Dzhokhar Tsarnaev Found, Arrested

At 6:42 p.m., Watertown police received a call from a resident who had spotted Dzhokhar Tsarnaev. Within moments, more than 100 officers from various departments had converged on the scene. In the pandemonium, an officer fired on the boat without authorization, and others—mistakenly thinking the shot came from the suspect—began shooting as well. After the brief fusillade, infrared imaging from a police copter confirmed that Dzhokhar Tsarnaev was still alive, and after a two-hour standoff, the wounded suspect emerged and was arrested. 

Aftermath of the Bombings

On May 15, 2015, Dzhohkar Tsarnaev, the surviving bomber, was convicted by a federal jury in Boston on 30 charges related to the bombing and the killing of officer Collier, and was sentenced to death by lethal injection on six of the counts. At his trial, he apologized to survivors and family members of the victims. He was sent to the federal supermax prison in Florence Colorado, known as “The Alcatraz of the Rockies,” where he was incarcerated with terrorists such as Unabomber Ted Kaczynski and airline “shoe bomber” Richard Reid. Tsarnaev’s death sentence was later overturned by a federal appeals court, on grounds of possible jury exposure to media coverage and exclusion of evidence, but in March 2022 it was reinstated by the U.S. Supreme Court.

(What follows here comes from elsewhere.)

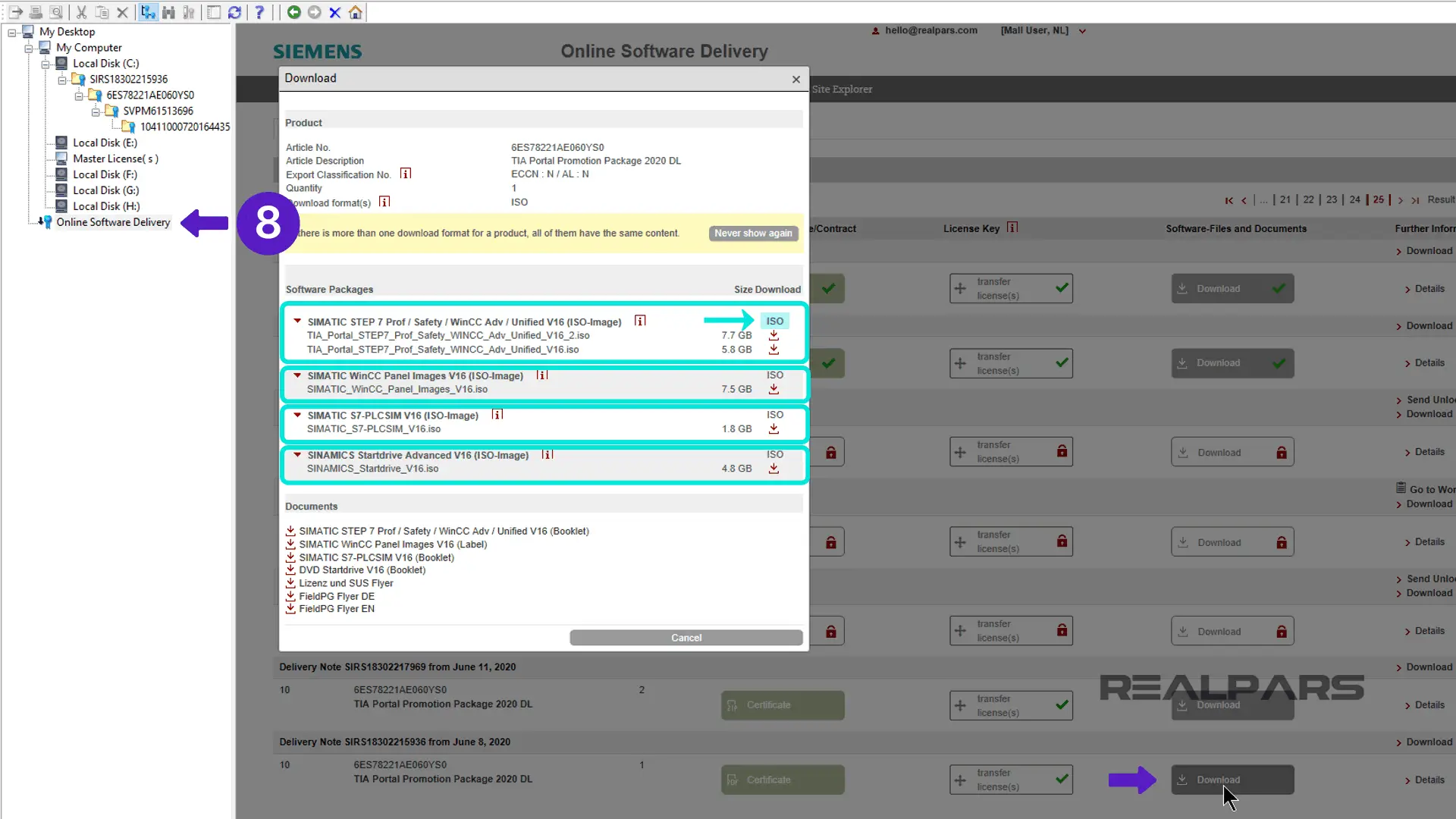1456x819 pixels.
Task: Click the home icon in toolbar
Action: pos(355,12)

Boston, meanwhile, bounced back from the trauma. 

“We will forever remember and honor those who lost their lives and were affected by those senseless acts of violence on our City,” then-mayor Martin Walsh said after Dzhokhar Tsarnaev’s sentencing. “Today, more than ever, we know that Boston is a city of hope, strength and resilience, that can overcome any challenge.